Given records ::
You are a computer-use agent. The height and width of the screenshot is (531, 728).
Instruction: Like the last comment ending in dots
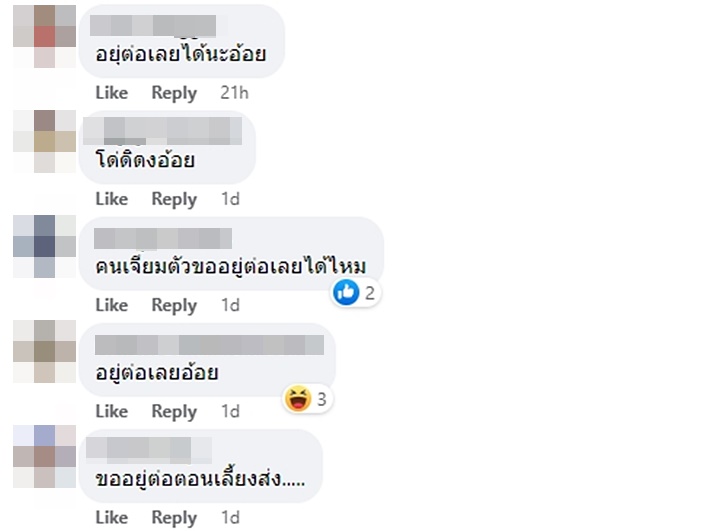click(x=111, y=518)
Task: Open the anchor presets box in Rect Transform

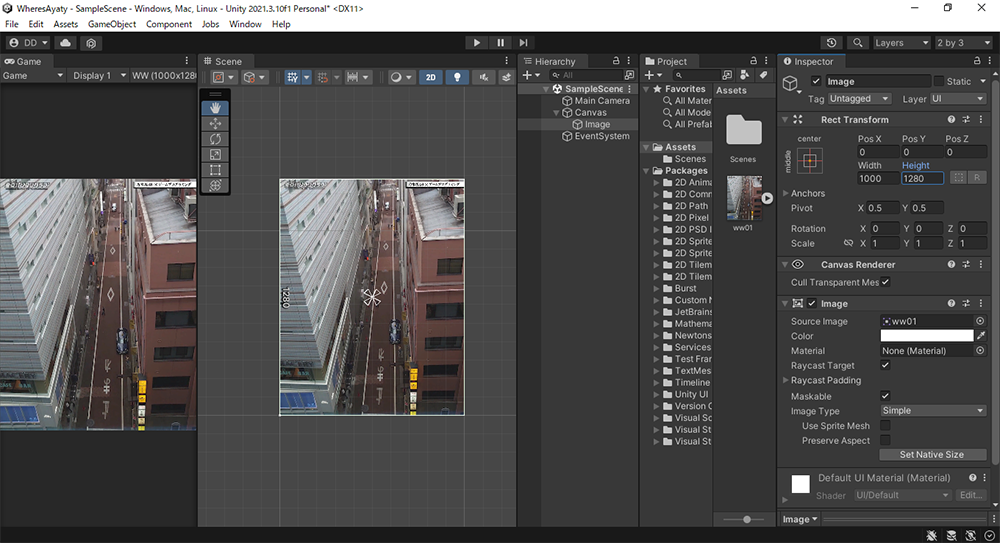Action: pyautogui.click(x=809, y=160)
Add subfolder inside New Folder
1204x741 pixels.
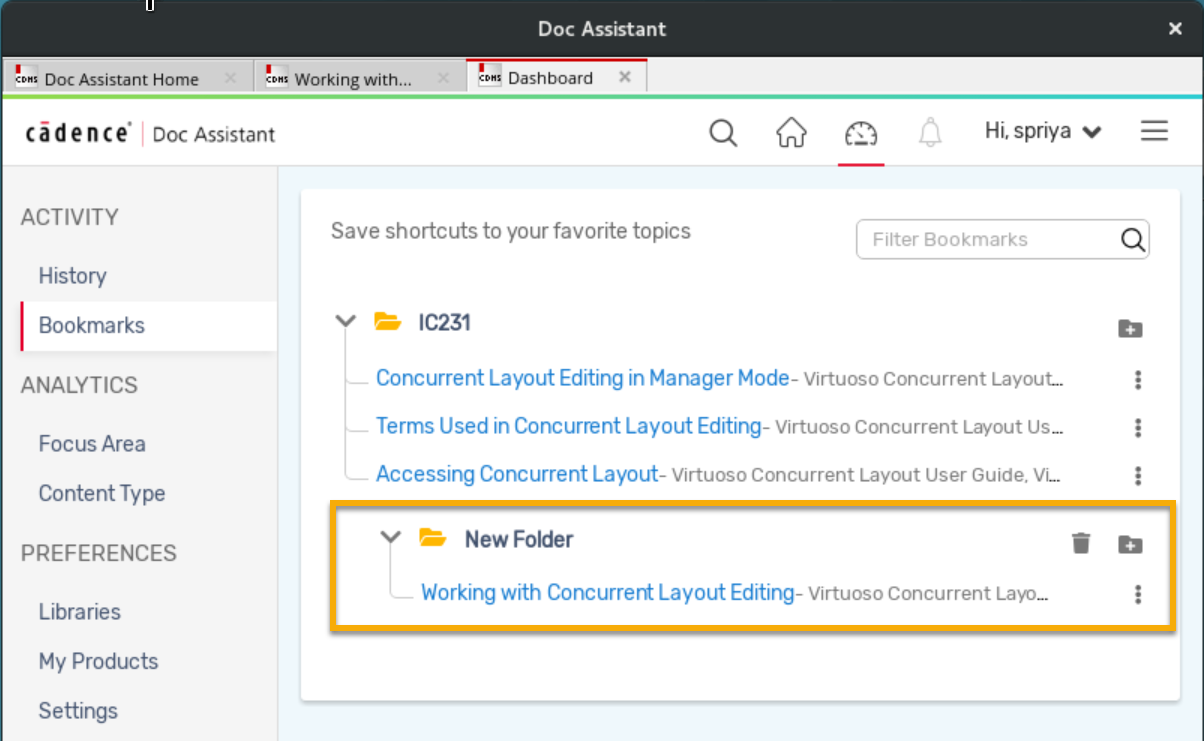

Instructions to follow :: Without the pictures, give the entries above back exactly.

Solution ::
You are a computer-use agent. The height and width of the screenshot is (531, 728).
Instruction: Like the last comment ending in dots
click(x=111, y=518)
Task: Open the anchor presets box in Rect Transform

Action: pyautogui.click(x=809, y=160)
Add subfolder inside New Folder
1204x741 pixels.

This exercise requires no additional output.